Василий Васильевич Розанов
Василий Васильевич Розанов
(1856—1919 гг.)
философ, писатель,
публицист
Сущность молитвы заключается в признании глубокого своего бессилия, глубокой ограниченности. Молитва – где «я не могу»; где «я могу» – нет молитвы.
Общество, окружающие убавляют душу, а не прибавляют. «Прибавляет» только теснейшая и редкая симпатия, «душа в душу» и «один ум». Таковых находишь одну-две за всю жизнь. В них душа расцветает. И ищи ее. А толпы бегай или осторожно обходи ее.[3676]
Жалость – в маленьком. Вот почему я люблю маленькое.[3677]
Писательство есть Рок. Писательство есть fatum. Писательство есть несчастие.[3678]
Мож<ет> быть я расхожусь не с человеком, а только с литературой? Разойтись с человеком страшно. С литературой – ничего особенного.
Социализм пройдет как дисгармония. Всякая дисгармония пройдет. А социализм – буря, дождь, ветер…
Как я отношусь к молодому поколению? Никак. Не думаю. Думаю только изредка. Но всегда мне его жаль. Сироты.
Любовь есть боль. Кто не болит (о другом), тот и не любит (другого).
Как увядающие цветы люди. Осень – и ничего нет. Как страшно это «нет». Как страшна осень.[3679]
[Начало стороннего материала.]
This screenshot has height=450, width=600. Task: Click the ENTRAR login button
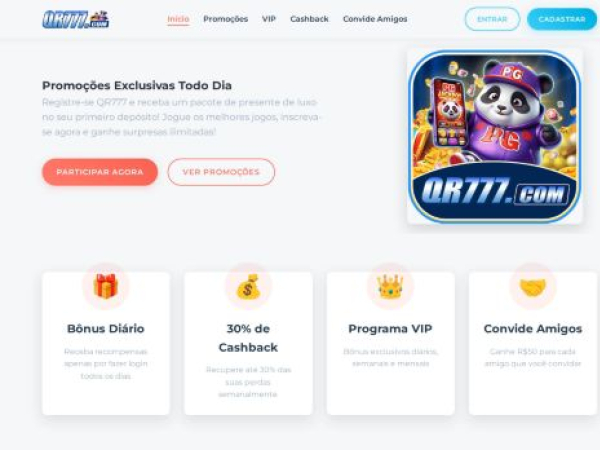click(492, 19)
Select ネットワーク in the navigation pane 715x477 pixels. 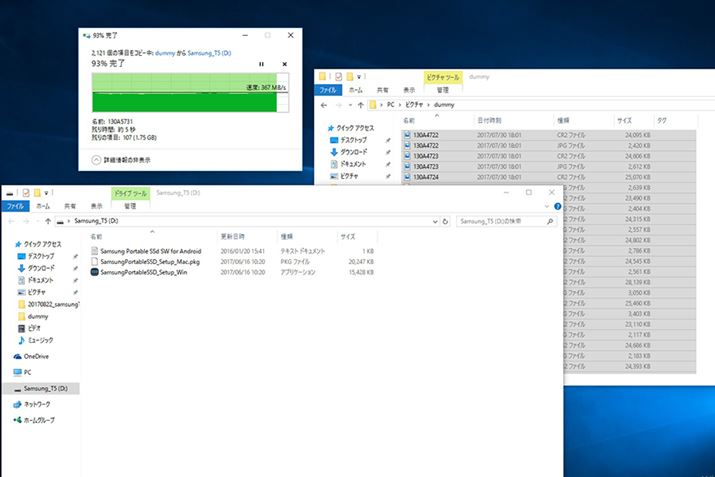pyautogui.click(x=39, y=405)
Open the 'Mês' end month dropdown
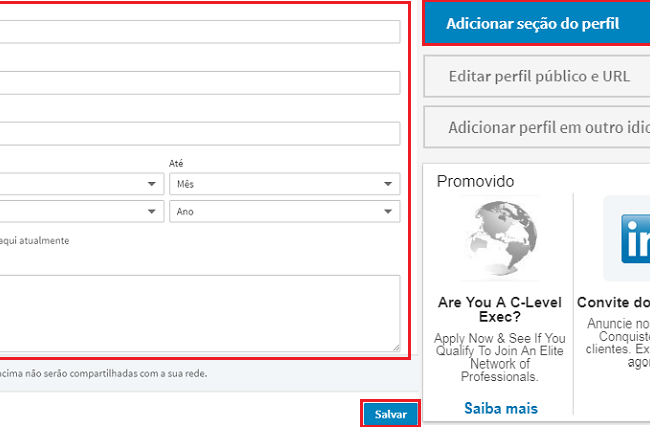650x427 pixels. coord(284,184)
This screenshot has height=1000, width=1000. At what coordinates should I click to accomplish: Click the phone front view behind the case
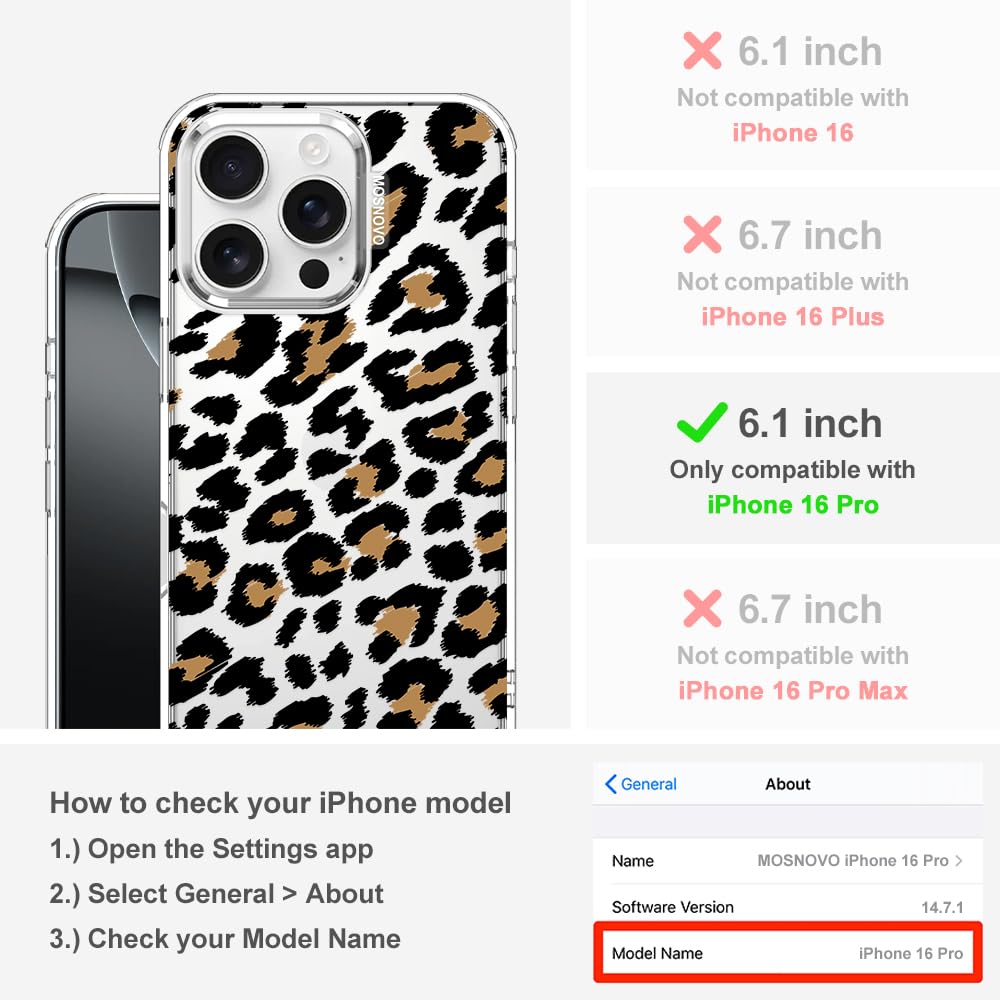pos(105,461)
Язычество – утро, христианство – вечер. Каждой единичной вещи и целого мира. Неужели не настанет утра, неужели это последний вечер?
Русская жизнь и грязна, и слаба, но как-то мила. Вот последнее и боишься потерять, а то бы «на смарку все». Боишься потерять нечто единственное и чего не повторится. Повторится и лучшее, а не такое. А хочется «такого»…[3680]
Все женские учебные заведения готовят в удачном случае монахинь, в неудачном проституток. «Жена» и «мать» в голову не приходят.
Может быть народ наш и плох, но он – наш народ, и это решает все.
Только горе открывает нам великое и святое. До горя – прекрасное, доброе, даже большое. Но никогда именно великого, именно святого.[3681]
Мы рождаемся для любви. И насколько мы не исполнили любви, мы томимся на свете. И насколько мы не исполнили любви, мы будем наказаны на том свете.[3682]
Язычество есть младенчество человечества, а детство в жизни каждого из нас – это есть его естественное язычество. Так что мы все проходим «через древних богов» и знаем их по инстинкту.
Кто не знал горя, не знает и религии.
Люди, которые никуда не торопятся – это и есть Божьи люди. Люди, которые не задаются никакой целью – тоже Божьи люди.[3683]
Порок живописен, а добродетель так тускла. Что же все это за ужасы?![3684]
Стиль есть душа вещей.
Что такое «писатель»? Брошенные дети, забытая жена, и тщеславие, тщеславие… Интересная фигура.[3685]
Мы гибнем сами, осуждая духовенство. Без духовенства – погиб народ. Духовенство блюдет его душу.[3686]
Воображать легче, чем работать: вот происхождение социализма (по крайней мере ленивого русского социализма).[3687]
Вселенная есть шествование. И когда замолкнут шаги – мир кончится. И теперь уже молчание есть вечерняя заря мира.
Мир живет великими заворожениями. Мир вообще ворожба. И «круги» истории, и эпициклы планет.[3688]